Le tribunal de commerce de Cusset, par un jugement du 9 décembre 2025, a ouvert une procédure de redressement judiciaire à l’égard d’un restaurateur individuel. Le débiteur, exploitant quatre établissements, a sollicité lui-même cette procédure après avoir déclaré sa cessation des paiements le 4 décembre 2025. Il invoquait les difficultés persistantes liées à la crise sanitaire, au manque de personnel et à la concurrence accrue. La question de droit portait sur la réunion des conditions légales pour prononcer le redressement judiciaire d’un entrepreneur individuel. Le tribunal a constaté l’état de cessation des paiements et ouvert la procédure en application du III de l’article L.681-2 du code de commerce.
I. La constatation de l’état de cessation des paiements
Le tribunal a d’abord vérifié que l’entreprise ne pouvait pas faire face à son passif exigible avec son actif disponible. Il a relevé que “le compte de trésorerie est débiteur” et que “l’entreprise, à ce jour, n’arrive plus à faire face à ses charges courantes” (Motifs). Cette appréciation concrète de l’insolvabilité caractérise la cessation des paiements au sens de l’article L.631-1 du code de commerce. La solution s’inscrit dans une interprétation classique de la notion de trésorerie nette négative. Sa portée est de rappeler que le juge doit se fonder sur des éléments comptables précis pour établir l’état d’insolvabilité.

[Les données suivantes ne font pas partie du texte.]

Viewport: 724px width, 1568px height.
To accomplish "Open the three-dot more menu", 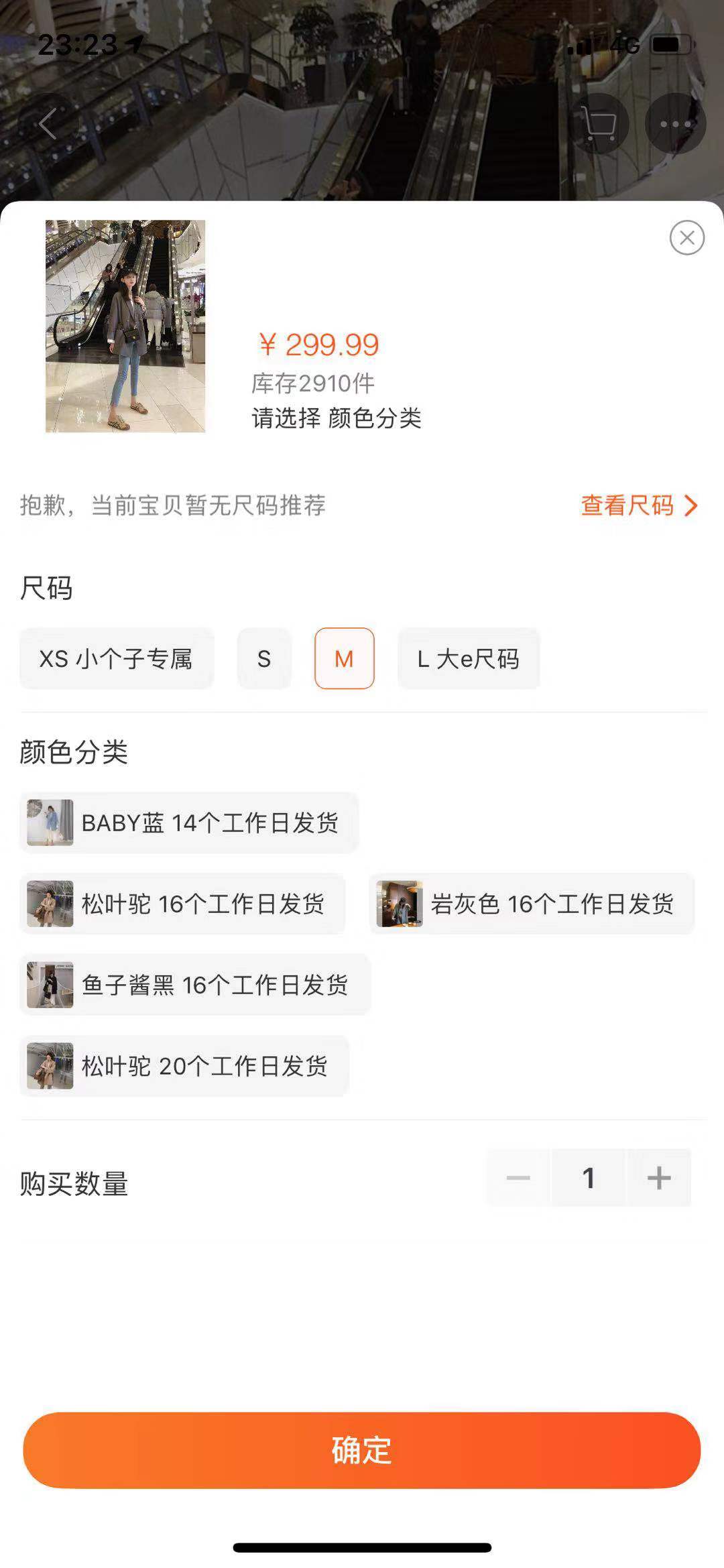I will 675,124.
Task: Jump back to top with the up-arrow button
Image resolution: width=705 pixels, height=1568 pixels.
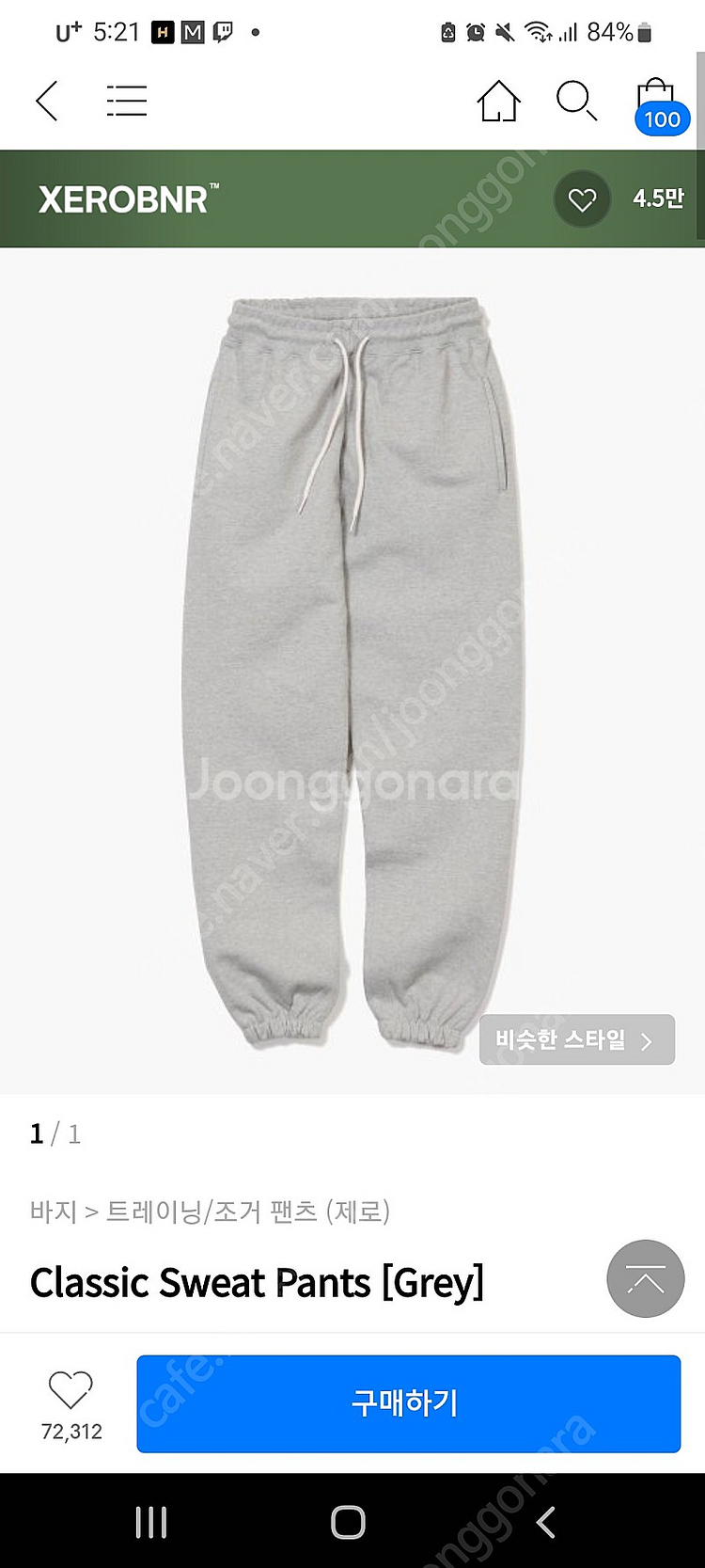Action: pos(645,1278)
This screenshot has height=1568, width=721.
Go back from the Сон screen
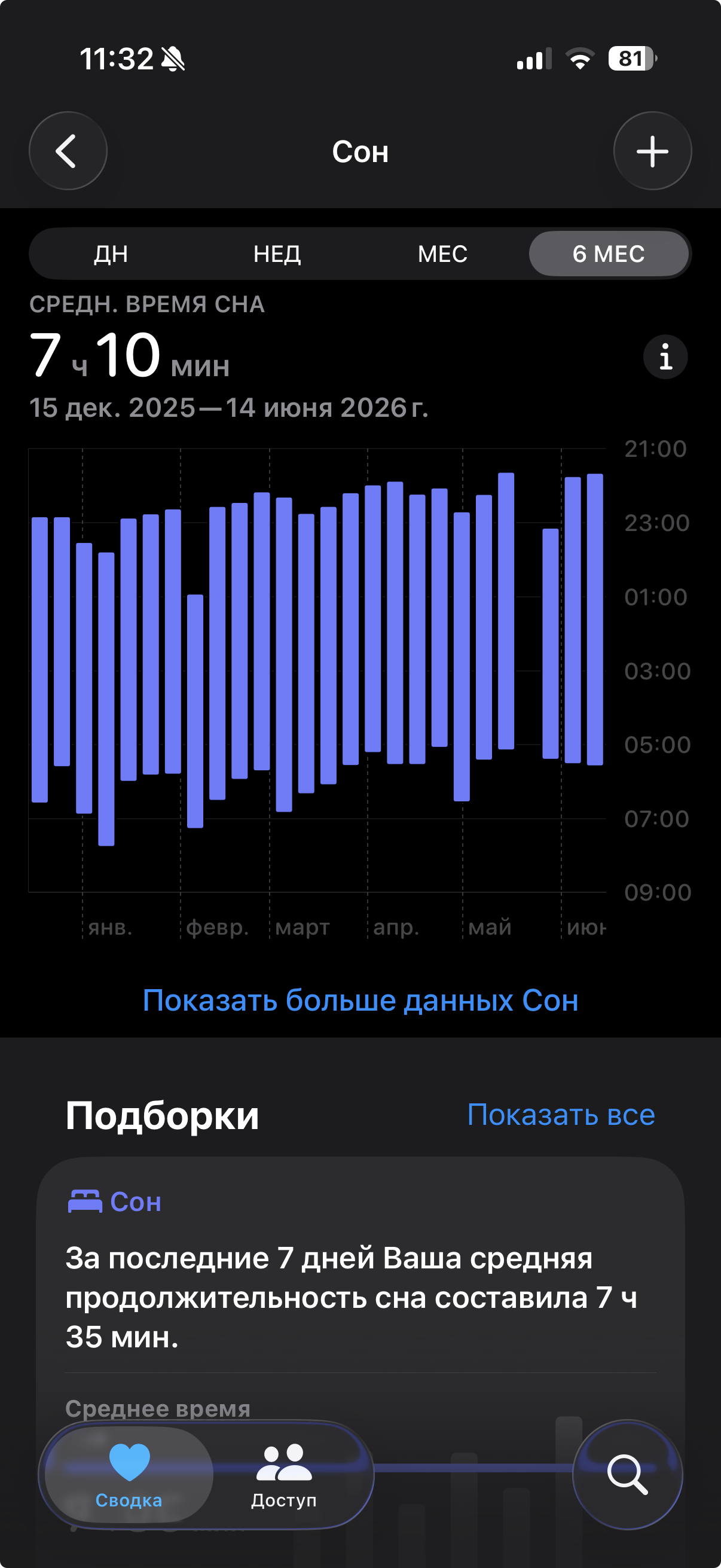tap(68, 151)
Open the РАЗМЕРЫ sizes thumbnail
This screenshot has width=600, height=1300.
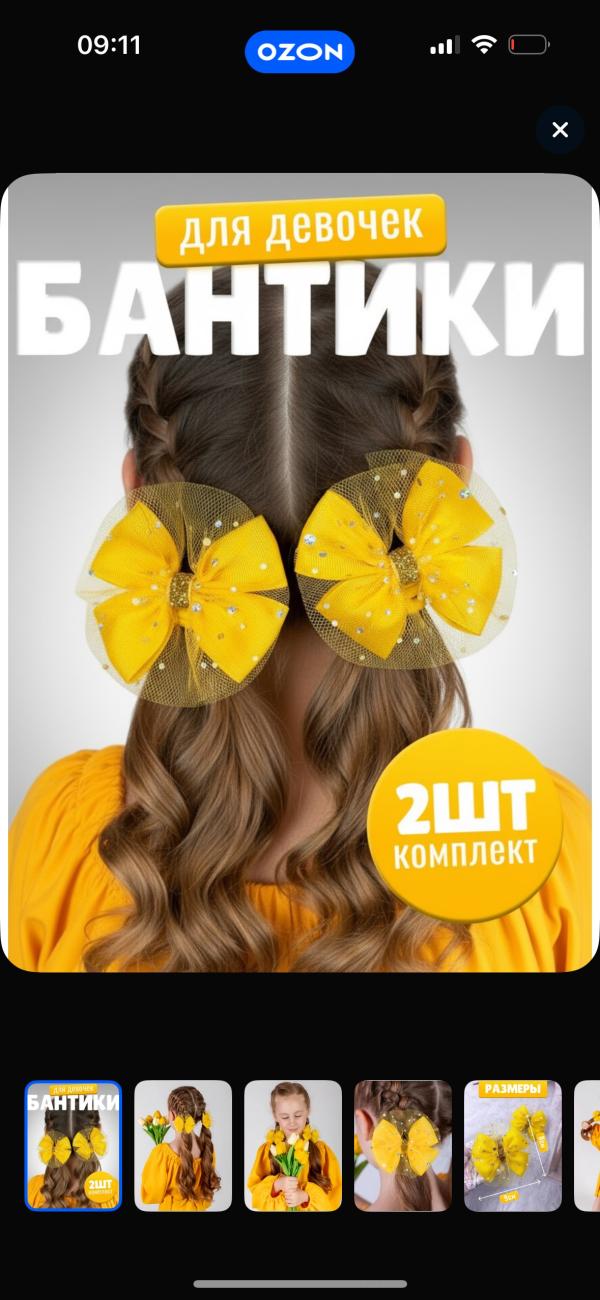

En fixant la date de cessation des paiements au 1er janvier 2025, le tribunal a retenu la dette la plus ancienne mentionnée par le débiteur. Cette fixation rétroactive permet de déterminer la période suspecte et de protéger les créanciers contre d’éventuels actes frauduleux. La valeur de cette décision est de garantir la sécurité juridique des relations commerciales antérieures à l’ouverture. Sa portée est d’imposer au débiteur une obligation de sincérité dans la déclaration de ses dettes les plus anciennes.
II. L’ouverture d’une procédure de redressement judiciaire avec période d’observation
Le tribunal a prononcé l’ouverture du redressement judiciaire en visant le III de l’article L.681-2 du code de commerce. Cette disposition étend la procédure aux deux patrimoines de l’entrepreneur individuel, professionnel et personnel. En l’espèce, le juge a constaté que “les conditions prévues aux 1° et 2° de l’article L. 681-1 sont réunies” (Motifs). La solution consacre l’unité patrimoniale de l’entrepreneur individuel en difficulté. Sa valeur est d’assurer une protection globale des créanciers sans distinction entre biens professionnels et personnels.
Le tribunal a également ouvert une période d’observation de six mois et désigné un mandataire judiciaire ainsi qu’un juge-commissaire. Cette mesure permet d’examiner les perspectives de redressement de l’entreprise tout en suspendant les poursuites individuelles. La portée de cette décision est de donner au débiteur une chance de présenter un plan de continuation. Elle illustre la finalité économique du redressement judiciaire, qui privilégie la sauvegarde de l’activité et de l’emploi.